文書の抜粋 →
• • • •
終戦時の中国地方以西における主な生産・保管場所[1]。赤が陸軍、青が海軍。
概要
第一次世界大戦における大規模な化学兵器の実戦使用を受け、1925年のジュネーヴ議定書では戦争時における化学兵器の使用禁止が宣言されたが、開発・生産・貯蔵といった行為は禁止項目ではなかった。そのために化学兵器の開発や生産が米国やソ連、日本などによって行われていた。とくに第二次世界大戦後は、米ソの冷戦の激化にともない、大量の化学兵器が両国によって開発・生産・貯蔵される状態が続いた。
大日本帝国陸軍は化学兵器の装備化を図る目的で1914年に研究を開始し、1919年、陸軍科学研究所で開発が開始された[4]。1929年には大久野島の陸軍造兵廠忠海製造所で毒ガス製造が開始された[4]。
1933年の国際連盟脱退などの日本外交により、1936年にワシントン海軍軍縮条約が廃棄され、諸先進国が軍事拡張競争に入り、陸軍は1937年7月には日中戦争を引き起こし、8月には関東軍技術部化学兵器班が創設された。まず催涙剤(みどり剤)を使用し、その後、くしゃみ剤(あか剤)、びらん剤(きい剤)を使用したとされる[5]。
1939年には満洲関東軍516部隊が分離して独立し、中国大陸での化学戦研究が行われた。ただ神経ガスは保有しておらず、化学戦能力自体は高くなかったとの評価もある[6]。
大日本帝国海軍では相模海軍工廠において化学兵器を製造していた[4]。第二次世界大戦中の1942年には、日本海軍の伊25潜水艦がアメリカ西海岸のオレゴン州でスティーブン砦の砲撃を実行したのち、9月9日には風船爆弾の実験として水上機でルックアウト空襲を実行し、焼夷弾で山岳地帯に山火事を起こしている。
• • • •
提供資料 →
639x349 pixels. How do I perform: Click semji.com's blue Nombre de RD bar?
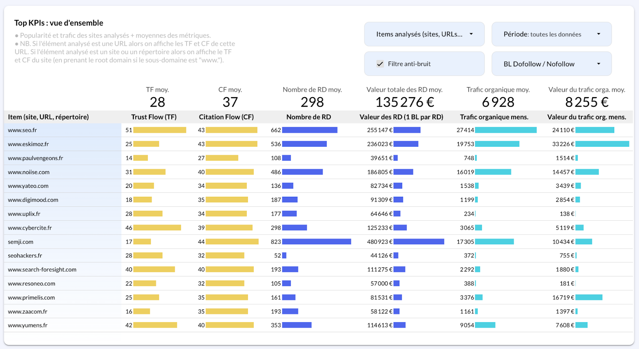[316, 242]
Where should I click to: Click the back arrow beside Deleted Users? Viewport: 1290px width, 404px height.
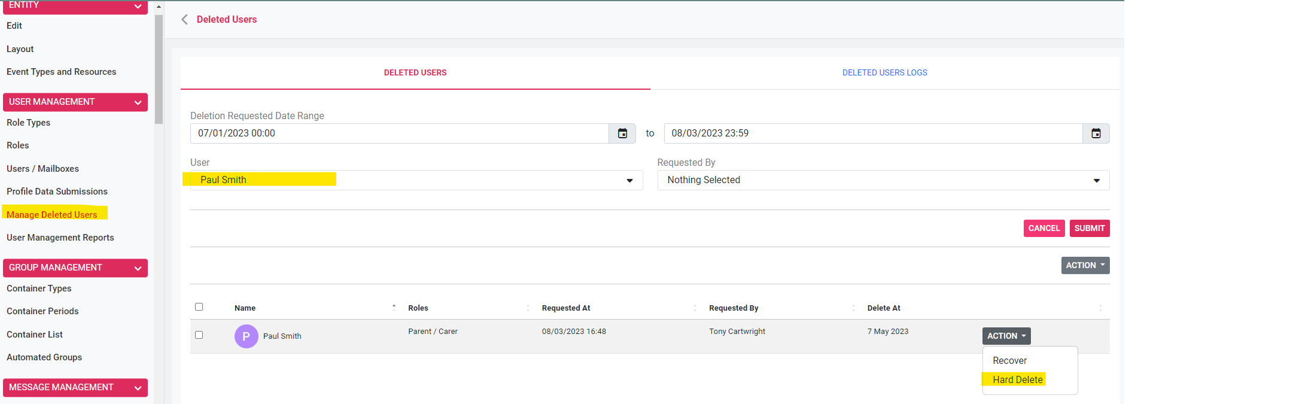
• • • •
解くべき課題 →
1. 化学兵器に関する文書から、「大日本帝国陸軍は化学兵器の装」から「かったとの評価もある[6]。」までの部分をそのまま書き写してください。
2. 化学兵器に関する文書を、最後の文に続けて書き進めてください。
リストは使わなくてよい。

各課題の解答 →
1.
大日本帝国陸軍は化学兵器の装備化を図る目的で1914年に研究を開始し、1919年、陸軍科学研究所で開発が開始された[4]。1929年には大久野島の陸軍造兵廠忠海製造所で毒ガス製造が開始された[4]。
1933年の国際連盟脱退などの日本外交により、1936年にワシントン海軍軍縮条約が廃棄され、諸先進国が軍事拡張競争に入り、陸軍は1937年7月には日中戦争を引き起こし、8月には関東軍技術部化学兵器班が創設された。まず催涙剤(みどり剤)を使用し、その後、くしゃみ剤(あか剤)、びらん剤(きい剤)を使用したとされる[5]。
1939年には満洲関東軍516部隊が分離して独立し、中国大陸での化学戦研究が行われた。ただ神経ガスは保有しておらず、化学戦能力自体は高くなかったとの評価もある[6]。

2.
陸軍は同年、ビルマの戦いにおいて、青酸等を使用した戦車投擲用のちび弾を使用した。アメリカからは化学兵器使用に関する報復の警告が行われたが[5]、化学兵器自体の製造や保管は続けられ、黒竜江省牡丹江の第3637部隊などが化学兵器の貯蔵を行っていた[7]。1944年にはアメリカ本土で再び風船爆弾「ふ号」が使用された。
終戦後、こうした化学兵器は連合国に引渡された。
一覧
大日本帝国陸軍では、化学兵器の名称を色で区分していた。大日本帝国海軍においては、1号特薬から4号特薬との名称を付与していた[4]。これらはガラス瓶や航空爆弾に封入されて使用された。
遺棄化学兵器問題
1993年に化学兵器禁止条約が発効し、化学兵器は開発や貯蔵も禁止されるようになり、中国に遺棄された化学兵器の問題が顕在化し、中国大陸においては、1999年代より遺棄化学の処理作業が行われている[8]。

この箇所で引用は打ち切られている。